SMART-Lab / smartdispatch

An easy to use job launcher for supercomputers with PBS compatible job manager.
Do What The F*ck You Want To Public License
34 stars 18 forks source link

Mismatch between PBS and moab job ID on some clusters #137

Closed slefrancois closed 8 years ago

slefrancois commented 8 years ago

On Calcul Québec's Helios cluster, the PBS job ID assigned by Torque and the moab job ID do not match. Right now, smart-dispatch displays and writes into job_id.txt the job returned by qsub (from moab), while the workers log the PBS_ID from Torque, which is available on all servers.

Smart-dispatch should output consistent job IDs. When running on clusters like Helios, that would require using the ID returned by qsub to find the PBS ID and display it.

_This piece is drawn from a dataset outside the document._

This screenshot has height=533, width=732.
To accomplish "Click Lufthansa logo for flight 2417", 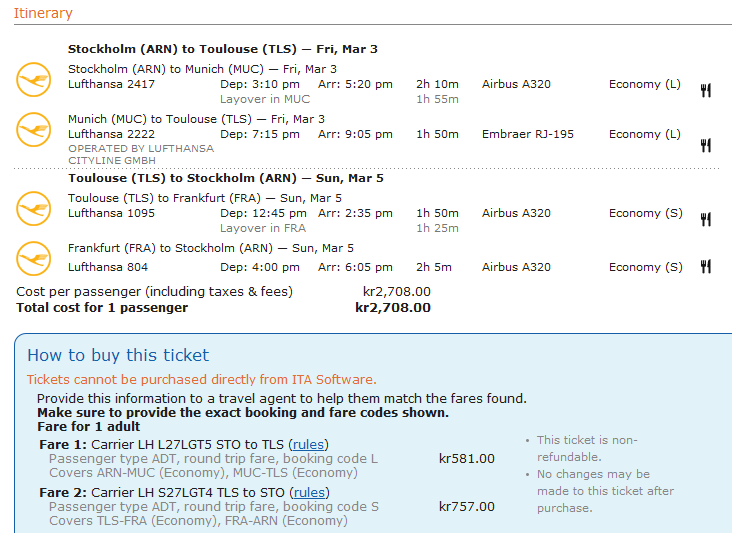I will [x=33, y=79].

MarcCote commented 8 years ago

Right. I've also observed that on Helios. The ids contained in job_id.txt can't be used with the qdel command which is annoying.

mgermain commented 8 years ago

I totally agree. Before that, we should investigate if there is a direct link between certain tools and which jobID is used. Tools like msub vs qsub, qstat, showq etc this will tell us if we should always report both ids or if we should "hide" the mismatch from the user and only report one.

slefrancois commented 8 years ago

I did on quick check on Colosse, which also uses msub. There qstat -f and the rest of the system output a single job id in PBS style, as expected. I haven't found traces of a separate MOAB ID.

So from my very representative two data points, I get the feeling it's a config quirk in Helios more than a feature of msub.

MarcCote commented 8 years ago

Can we close this one now that #139 is merged?